A flashy, most-desired member of the antbird family, the Ocellated Antbird is a denizen of the understory of lowland rainforest, where it exclusively follows army ant swarms. At 19 cm in length, it is a large antbird and has a very striking appearance—it is olive above with a buffy rufous breast, and its belly and back feathers are spotted and edged with buff, giving it a distinctive scaly appearance. It also has a black throat, a bushy gray crest and extensive blue facial skin. Strong, pink legs compliment this antbird’s attire. It is fairly long-tailed, long-bodied and has a proportionately small head. Males and females look the same, and juveniles are similar but lack the blue facial skin of the adults.
Finding an ant swarm in the lowland tropical rainforests of Central and South America is like winning the jackpot for a birder. A large antswarm may have dozens of individuals of several species attending, and the Ocellated Antbird is one of the prized attendees. Like other antbirds, the Ocellated Antbird feeds on insects and arthropods, and occasionally on small lizards. It is an obligate “professional” army ant follower, and seldom forages away from Eciton burchellii ant swarms. It is dominant at army ant swarms over all other attendees, and is almost always in the company of Bicolored and Spotted antbirds. Since army ants are nomadic, Ocellated Antbirds follow ant locations daily to keep tabs on them, check ant bivouacs daily and also take clues from vocalizations and group knowledge to detect new swarms. At ant swarms, the Ocellated Antbird perches on branches and lianas close to the ground, often clinging sideways on vertical stems, and moves from perch to perch looking for prey being flushed at the front of the swarm. It will fly down to the ground to snatch a prey then fly back up to a perch to eat. It often pumps its tail up and down. It visits multiple ant swarms per day, and has a feeding range up to 50 hectares. Its presence is easily identified by its song, a rising series of high-pitched piping whistles, often falling off at the end. In fact, it has a complex variation of songs, calls and vocalizations, and sometimes snaps its bill in territorial disputes.

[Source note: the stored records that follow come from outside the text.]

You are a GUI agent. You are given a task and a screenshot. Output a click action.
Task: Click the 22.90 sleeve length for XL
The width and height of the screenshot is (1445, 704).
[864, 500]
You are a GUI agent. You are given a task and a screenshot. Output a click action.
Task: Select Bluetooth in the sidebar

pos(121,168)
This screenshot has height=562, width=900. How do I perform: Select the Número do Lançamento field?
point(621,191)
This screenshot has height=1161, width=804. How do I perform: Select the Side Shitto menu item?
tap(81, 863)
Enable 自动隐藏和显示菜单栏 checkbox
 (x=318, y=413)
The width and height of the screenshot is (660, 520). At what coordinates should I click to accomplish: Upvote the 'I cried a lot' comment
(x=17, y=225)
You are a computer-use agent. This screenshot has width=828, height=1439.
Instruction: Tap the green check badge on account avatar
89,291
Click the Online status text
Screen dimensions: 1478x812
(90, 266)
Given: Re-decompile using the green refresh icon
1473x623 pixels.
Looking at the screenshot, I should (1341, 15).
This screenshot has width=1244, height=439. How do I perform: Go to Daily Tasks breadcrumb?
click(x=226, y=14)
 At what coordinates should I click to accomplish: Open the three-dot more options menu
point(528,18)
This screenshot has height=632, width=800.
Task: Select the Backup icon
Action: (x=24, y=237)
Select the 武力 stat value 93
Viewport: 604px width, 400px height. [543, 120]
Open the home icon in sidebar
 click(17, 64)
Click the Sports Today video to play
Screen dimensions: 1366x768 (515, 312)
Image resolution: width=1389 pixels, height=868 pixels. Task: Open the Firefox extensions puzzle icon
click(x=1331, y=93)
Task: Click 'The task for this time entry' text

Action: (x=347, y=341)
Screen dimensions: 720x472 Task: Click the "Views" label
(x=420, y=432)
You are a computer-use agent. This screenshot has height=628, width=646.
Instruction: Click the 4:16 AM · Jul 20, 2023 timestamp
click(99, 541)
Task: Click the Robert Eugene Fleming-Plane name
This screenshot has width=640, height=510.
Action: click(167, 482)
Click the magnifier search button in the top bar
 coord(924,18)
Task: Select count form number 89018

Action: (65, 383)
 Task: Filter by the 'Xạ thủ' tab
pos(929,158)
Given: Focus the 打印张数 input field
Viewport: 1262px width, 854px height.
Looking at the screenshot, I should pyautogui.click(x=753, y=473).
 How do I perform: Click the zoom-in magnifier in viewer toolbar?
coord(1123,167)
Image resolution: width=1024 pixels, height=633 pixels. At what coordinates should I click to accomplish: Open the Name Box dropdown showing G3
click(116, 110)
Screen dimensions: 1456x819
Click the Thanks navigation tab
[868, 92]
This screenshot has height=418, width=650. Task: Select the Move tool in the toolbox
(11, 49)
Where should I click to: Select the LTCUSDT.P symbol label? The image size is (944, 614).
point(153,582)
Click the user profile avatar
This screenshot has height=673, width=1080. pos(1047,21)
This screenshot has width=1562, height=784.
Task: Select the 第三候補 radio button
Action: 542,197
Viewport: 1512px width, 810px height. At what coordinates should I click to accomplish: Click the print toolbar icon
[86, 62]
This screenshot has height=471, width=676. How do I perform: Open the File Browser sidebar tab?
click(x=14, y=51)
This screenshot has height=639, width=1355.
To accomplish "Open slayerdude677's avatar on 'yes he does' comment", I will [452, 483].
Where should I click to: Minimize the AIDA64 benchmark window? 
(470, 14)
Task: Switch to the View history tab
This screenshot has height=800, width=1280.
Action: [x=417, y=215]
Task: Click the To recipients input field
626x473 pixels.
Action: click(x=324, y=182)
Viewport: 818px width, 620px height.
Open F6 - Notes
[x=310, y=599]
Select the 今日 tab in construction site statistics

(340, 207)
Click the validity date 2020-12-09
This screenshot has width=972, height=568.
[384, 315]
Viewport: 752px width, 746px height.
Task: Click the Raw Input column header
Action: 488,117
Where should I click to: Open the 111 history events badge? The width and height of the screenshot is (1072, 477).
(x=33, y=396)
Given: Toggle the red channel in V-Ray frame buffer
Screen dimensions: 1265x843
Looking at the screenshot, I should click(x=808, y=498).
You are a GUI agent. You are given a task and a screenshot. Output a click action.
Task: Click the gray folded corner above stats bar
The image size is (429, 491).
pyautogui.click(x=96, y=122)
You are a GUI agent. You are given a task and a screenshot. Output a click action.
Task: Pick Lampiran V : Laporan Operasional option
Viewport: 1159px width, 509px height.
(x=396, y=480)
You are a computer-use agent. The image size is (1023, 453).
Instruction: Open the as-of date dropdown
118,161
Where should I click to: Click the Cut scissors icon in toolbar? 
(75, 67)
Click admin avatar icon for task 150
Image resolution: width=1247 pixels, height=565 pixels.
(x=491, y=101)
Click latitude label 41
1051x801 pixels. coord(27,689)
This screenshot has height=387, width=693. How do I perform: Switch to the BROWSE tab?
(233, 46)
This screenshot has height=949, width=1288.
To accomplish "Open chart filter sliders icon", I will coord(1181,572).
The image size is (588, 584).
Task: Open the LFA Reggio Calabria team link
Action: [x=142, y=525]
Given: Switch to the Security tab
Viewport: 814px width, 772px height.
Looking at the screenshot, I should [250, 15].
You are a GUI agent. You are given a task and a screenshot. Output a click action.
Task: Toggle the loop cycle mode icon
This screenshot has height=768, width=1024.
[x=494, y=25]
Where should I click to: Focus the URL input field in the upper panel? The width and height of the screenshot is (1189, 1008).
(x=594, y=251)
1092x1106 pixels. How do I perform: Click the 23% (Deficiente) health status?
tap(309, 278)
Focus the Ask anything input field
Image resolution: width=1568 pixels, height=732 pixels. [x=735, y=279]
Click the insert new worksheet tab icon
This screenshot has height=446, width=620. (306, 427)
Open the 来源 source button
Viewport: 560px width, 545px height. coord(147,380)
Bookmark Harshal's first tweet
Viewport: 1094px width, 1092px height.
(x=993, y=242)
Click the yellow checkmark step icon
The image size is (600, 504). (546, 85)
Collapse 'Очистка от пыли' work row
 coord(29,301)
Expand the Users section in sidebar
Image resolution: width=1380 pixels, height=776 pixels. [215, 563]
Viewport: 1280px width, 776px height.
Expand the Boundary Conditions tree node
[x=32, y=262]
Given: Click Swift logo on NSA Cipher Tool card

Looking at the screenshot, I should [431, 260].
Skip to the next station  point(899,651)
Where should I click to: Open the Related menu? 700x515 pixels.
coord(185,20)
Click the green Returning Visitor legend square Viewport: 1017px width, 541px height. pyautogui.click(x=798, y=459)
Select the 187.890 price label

The Ocellated Antbird has unusual social biology, with the breeding pair forming the nucleus of a family group that contains their male offspring and their mates. All work and travel together to defend their territories. Ocellated Antbirds are monogamous and mate for life. The male’s courtship display consists of a loud song as he delivers food to the female. The female will allow copulation after several courtship feedings from the male. Only recently described, the Ocellated Antbird has an open cup nest close to the ground, and raises 2 offspring per clutch. Eggs are whitish with reddish-brown spots and streaks. Both parents incubate and feed nestlings and fledglings. The young begin to forage at swarms at approximately 3-4 weeks of age, and are independent by 6 weeks. Young birds may stay in the family group for up to 6 months before dispersing. Female offspring disperse sooner than males; males often stay and breed locally in the area of the parents.
Primarily found in Central America, the Ocellated Antbird ranges from southeastern Honduras to northwestern Ecuador, where it is found in mature lowland and foothills rainforest up to 900 m. It has a strong preference for primary forest and occupies the lower levels of the forest. In Panama, it is uncommon along the entire Caribbean slope and western Pacific slope in the foothills. The Ocellated Antbird is monotypic within its genus, and there are 3 recognized subspecies. It is one of our most sought-after birds at the Canopy Family lodges.